I had two more scans. My follicles grew luxuriously and there were many too. My only concern was that of the fast growing follicle. Dr. Anjali said that, it might be just a cyst and we might not get an egg out of it. I was thankful that it didn’t hinder the growth of other follicles. The second time when I went for scan, Dr was not there in the clinic. So there were less patients around. I and Rajender had time to have a hearty chat with Dr. Anjali. I told Dr. Anjali how difficult it was for me when Rajender tries to control what I eat too during IVF times. He doesn’t even want me to eat papaya when stimming, and I love that fruit. Even worse, for breakfast, in the hotel we stayed, they always have that colorful fruit. Whenever I pick a bowl of it, Rajender gets restless. He believes that it enhances body heat and it might interfere with the cycle. I have tried to make him see the truth, I told him how nutritious it was, I even fought with him but I could never get back the joy of eating my bowl of papaya. Dr. Anjali was kind enough to explain him why he must allow me to do what I like.
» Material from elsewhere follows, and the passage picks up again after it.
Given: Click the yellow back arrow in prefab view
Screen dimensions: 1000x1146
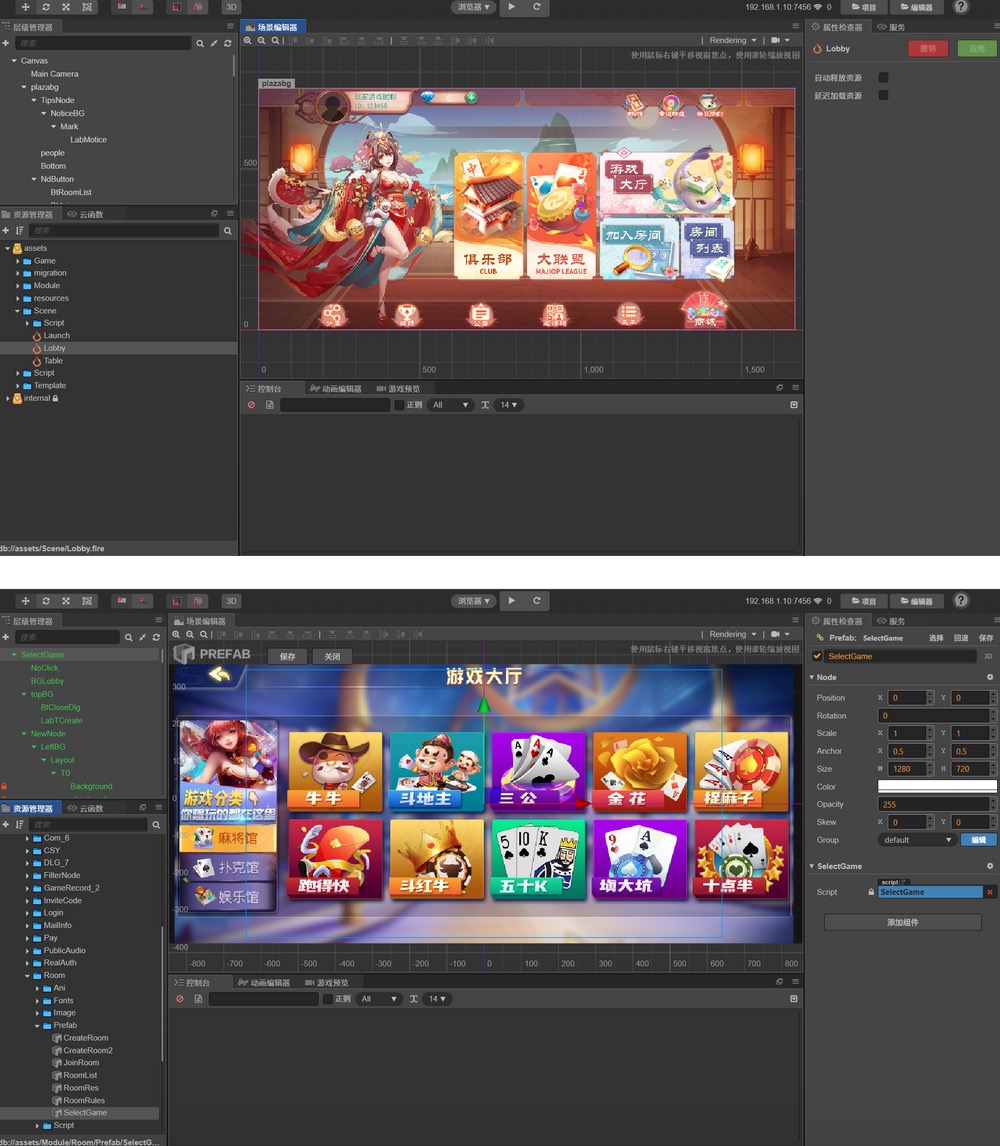Looking at the screenshot, I should point(218,675).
She said, ‘the more stress you put on her, it is not good for her during this time. I believe that stress do play an important role in hindering IVF success, but Dr. Malpani might not agree with this’. This is enough to put my dear hubby at ease. The next day I took an extra large bowl of papaya and sat in front of him. I ate to my heart’s content and he was not bothered too, atleast he tried hard to act as if he was not bothered :) Not only that, he allowed me to eat whatever I wanted thereafter. He was also extra nice to me the entire cycle and I must thank Dr. Anjali for that :)
The day of egg retrieval approached very fast. I took menogon only for nine days. For the last two days I took 450 IU of menogon. This cycle was somehow much easier. I never obsessed about the number and size of follicles. I never asked Dr.Anjali how many eggs I might get. I just took each day as it was; neither did I expect anything miraculous, nor was I fearful. I had copious amount of EWCM and my estrogen rose very nicely. This put my mind at ease.If I remember correctly my estrogen was 2000 plus (pg/ml) before I took the trigger shot (hCG). On the day of egg retrieval I was eagerly waiting to go under anesthesia and I just love it!